(Saved data entries)
-- Opening Marker --

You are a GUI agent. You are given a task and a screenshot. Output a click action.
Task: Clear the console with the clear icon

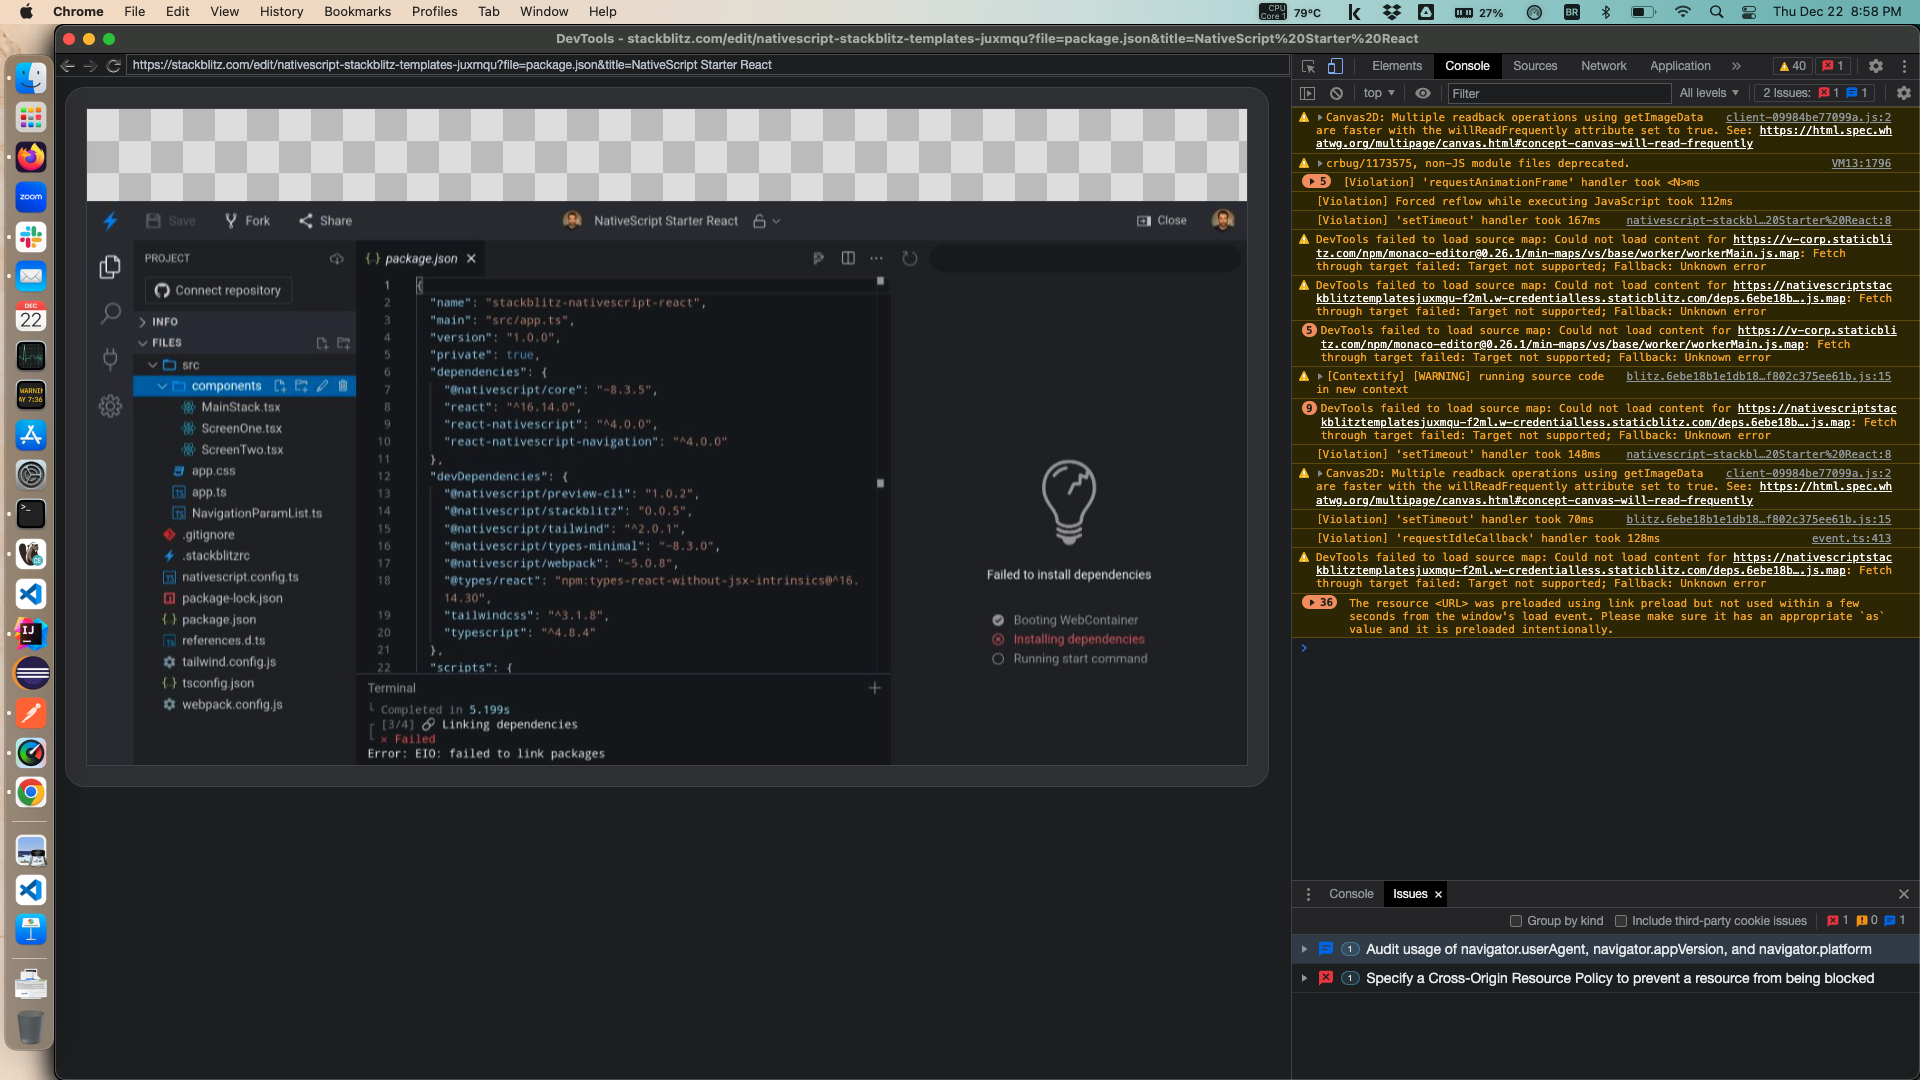[x=1336, y=93]
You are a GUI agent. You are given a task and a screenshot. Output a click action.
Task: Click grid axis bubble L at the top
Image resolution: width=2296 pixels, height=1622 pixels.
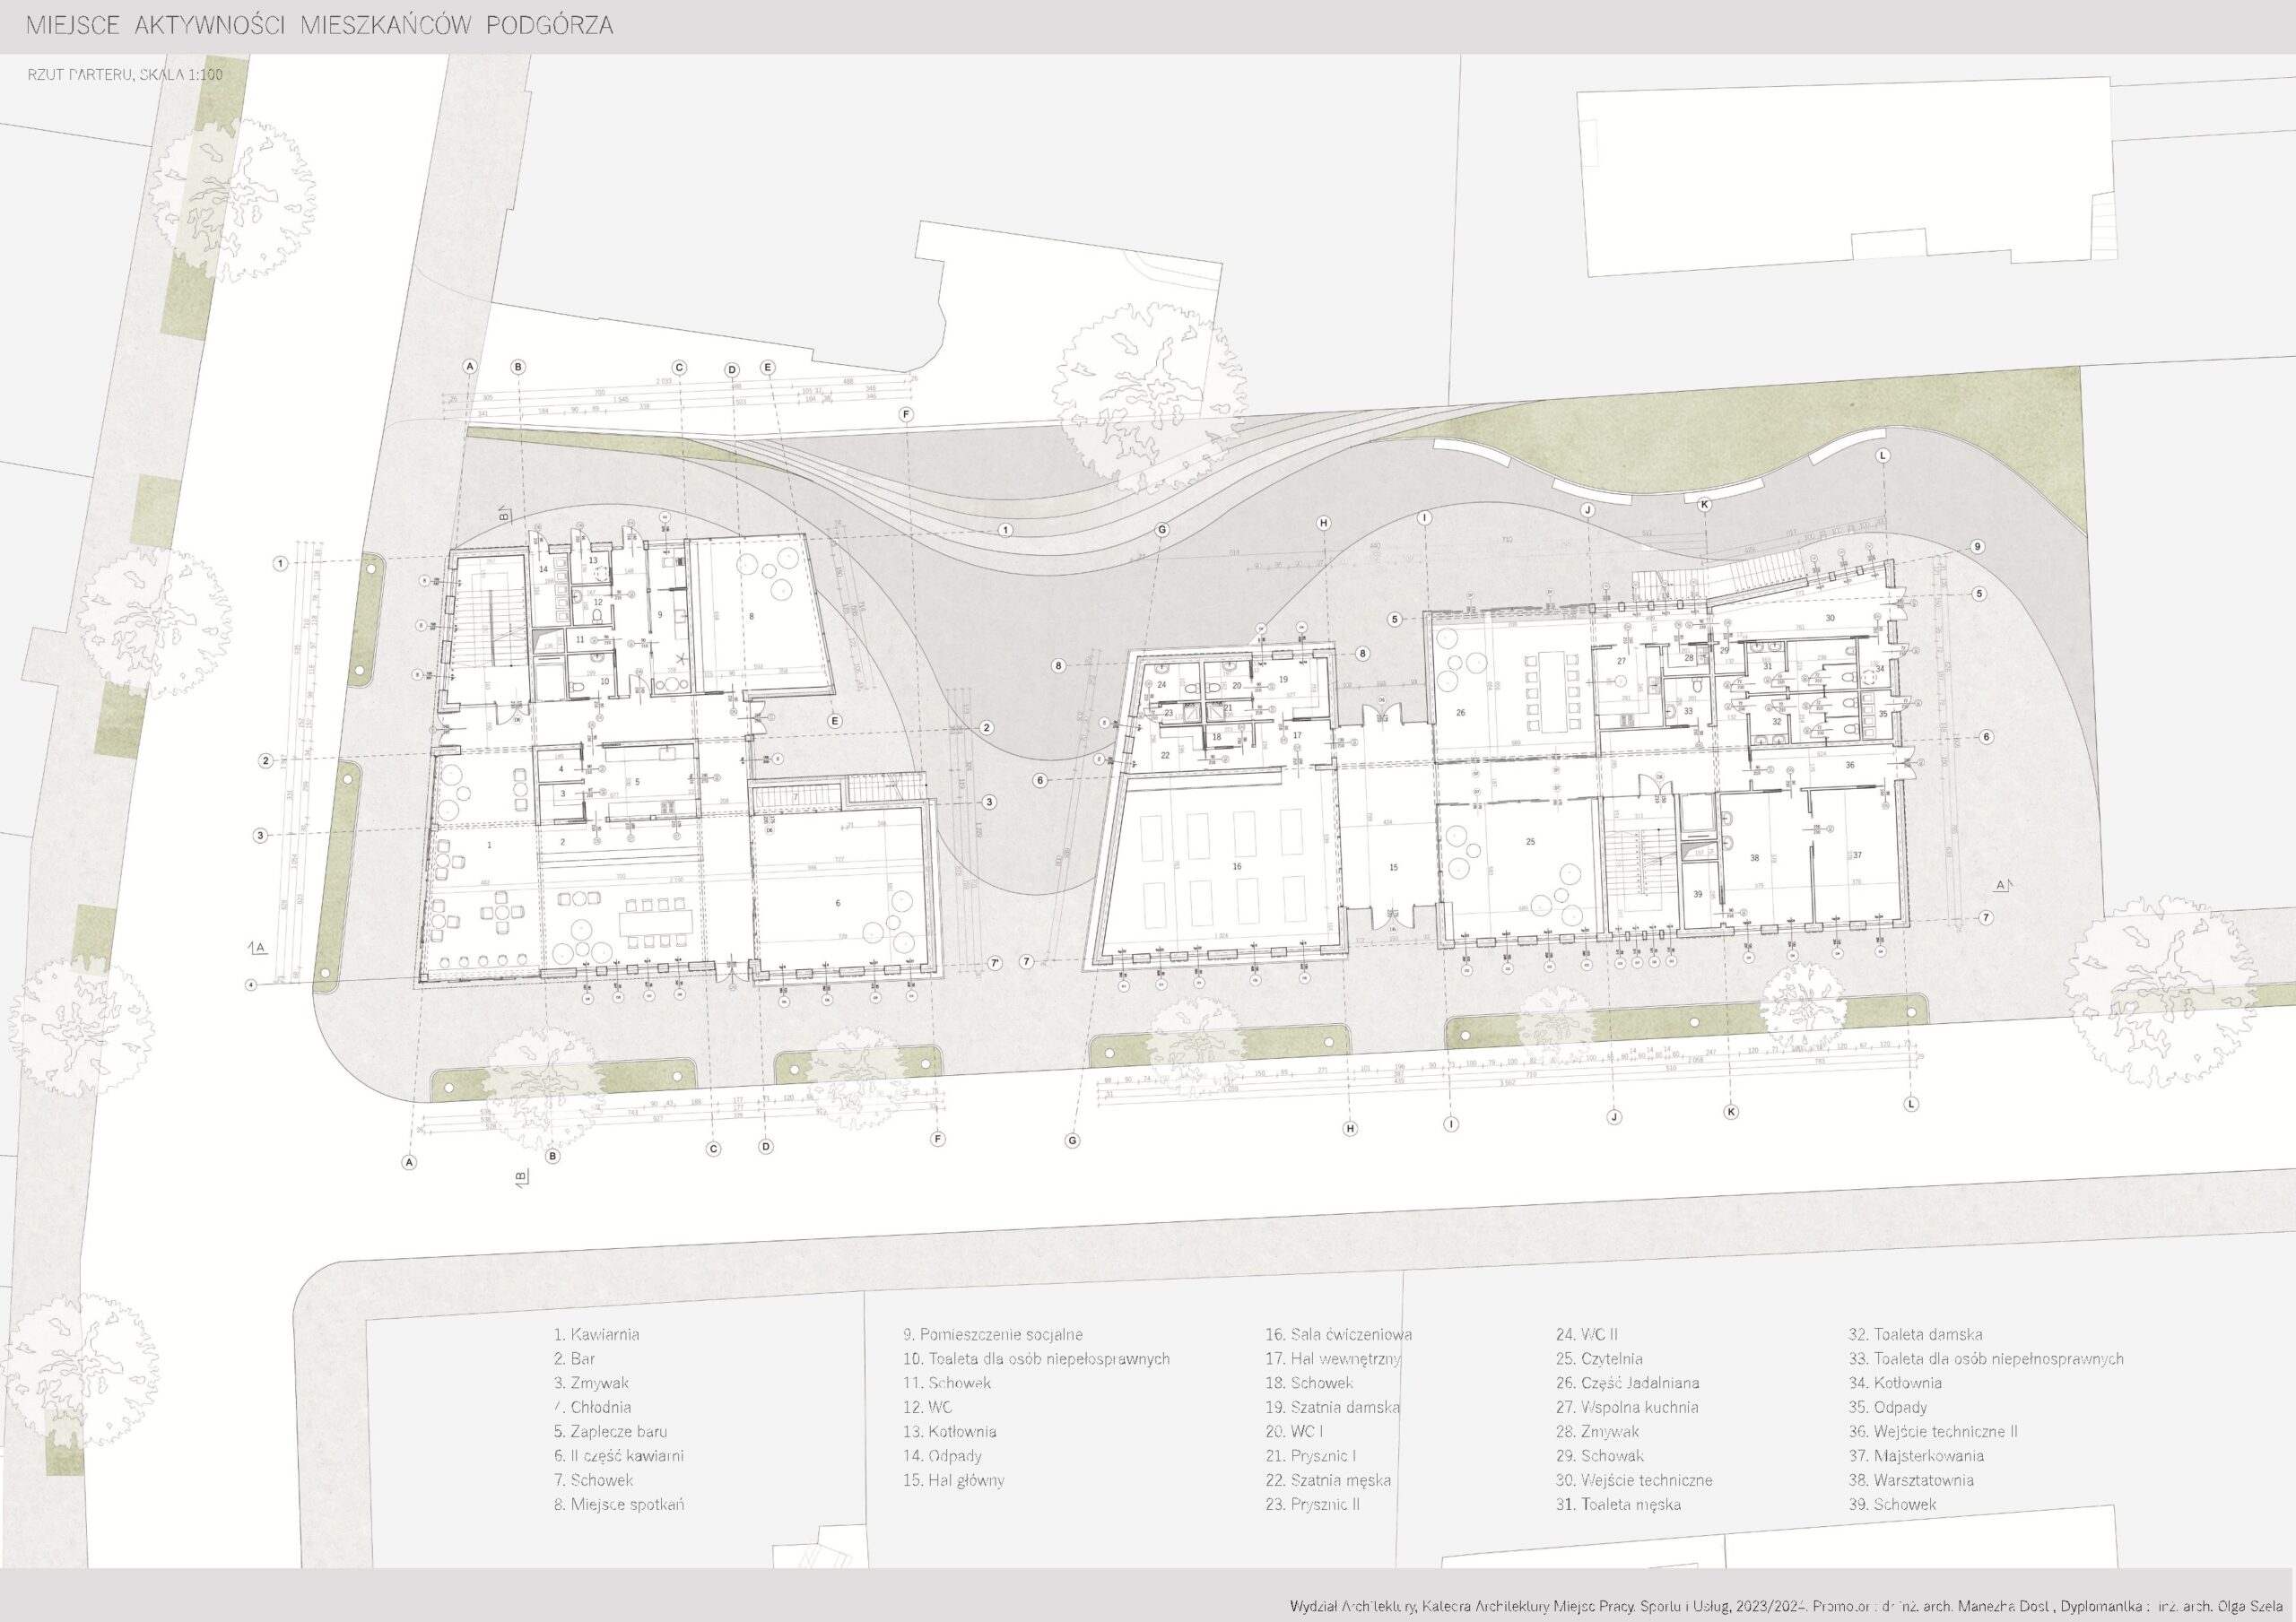click(1883, 455)
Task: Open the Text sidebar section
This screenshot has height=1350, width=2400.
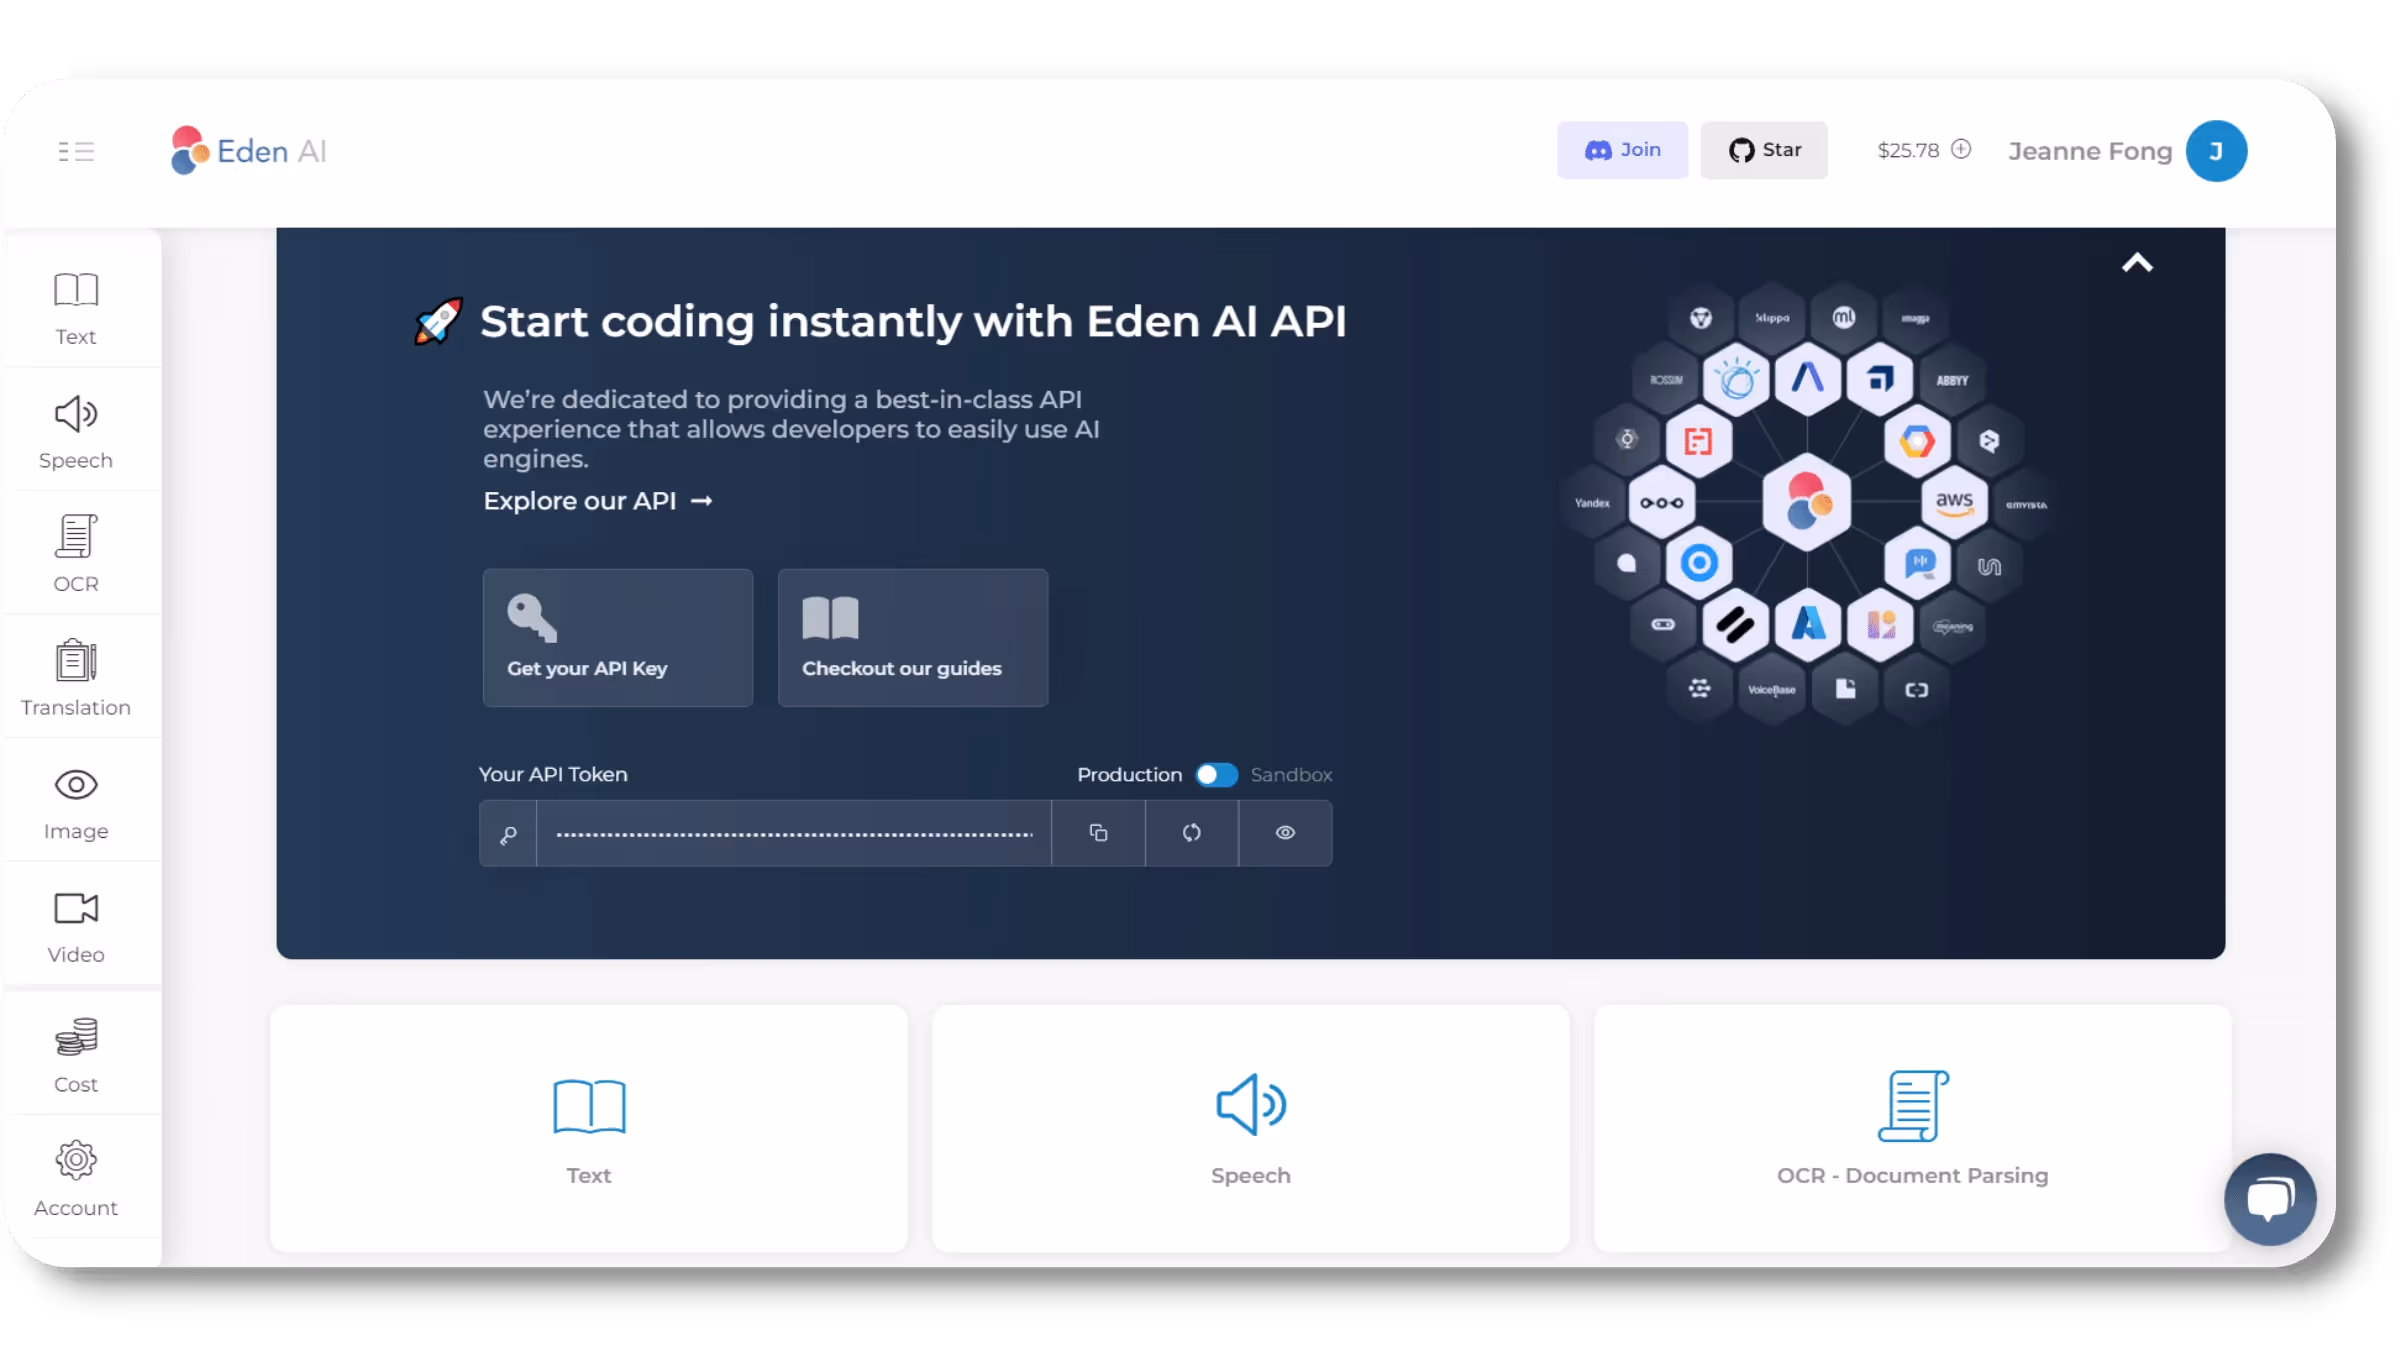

-- Closing Marker --

→ **WORK ITEM**
Skip the pictures and output all entries exactly.

→ **COMPLETED EXERCISE**
You are a GUI agent. You are given a task and a screenshot. Output a click action.
Task: Clear the console with the clear icon

[x=1336, y=93]
You are a GUI agent. You are given a task and a screenshot. Output a click action.
Task: Click grid axis bubble L at the top
Image resolution: width=2296 pixels, height=1622 pixels.
click(1883, 455)
Task: Open the Text sidebar section
This screenshot has height=1350, width=2400.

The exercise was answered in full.